Clinical Laboratory Services

Blood tests, urinalysis, some screening tests, and more.

Home Health Care

Part-time or intermittent skilled nursing care and home health aide services, physical therapy, occupational therapy, speech-language therapy, medical social services, durable medical equipment (such as wheelchairs, hospital beds, oxygen, and walkers), medical supplies, and other services.

Outpatient Hospital Services

Hospital services and supplies received as an outpatient as part of a doctor’s care.

Blood

Pints of blood you get as an outpatient or as part of a Part B covered service.

What is the Original Medicare Plan?

The Original Medicare Plan is a “fee-for-service” plan. This means you are usually charged a fee for each health care service or supply you get. This plan, managed by the Federal Government, is available nationwide. If you are in the Original Medicare Plan, you use your red, white, and blue Medicare card when you get health care. If you are happy getting your health care this way, you don’t have to change. You will stay in the Original Medicare Plan unless you choose to join a Medicare + Choice Plan.

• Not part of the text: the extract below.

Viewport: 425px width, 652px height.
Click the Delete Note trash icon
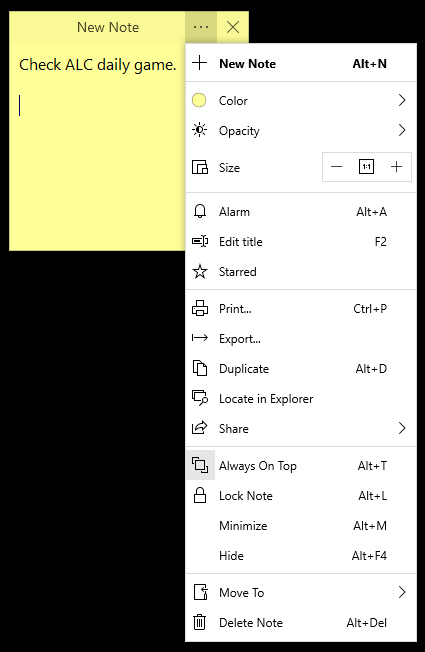click(200, 622)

Your costs in the Original Medicare Plan

What you pay out-of-pocket depends on:

  • Whether you have Part A and Part B
  • Whether your doctor or supplier agrees to accept “assignment”
  • How often you need health care
  • What type of health care you need
  • Whether you choose to get services or supplies not covered by Medicare. In this case, you would pay for these services yourself.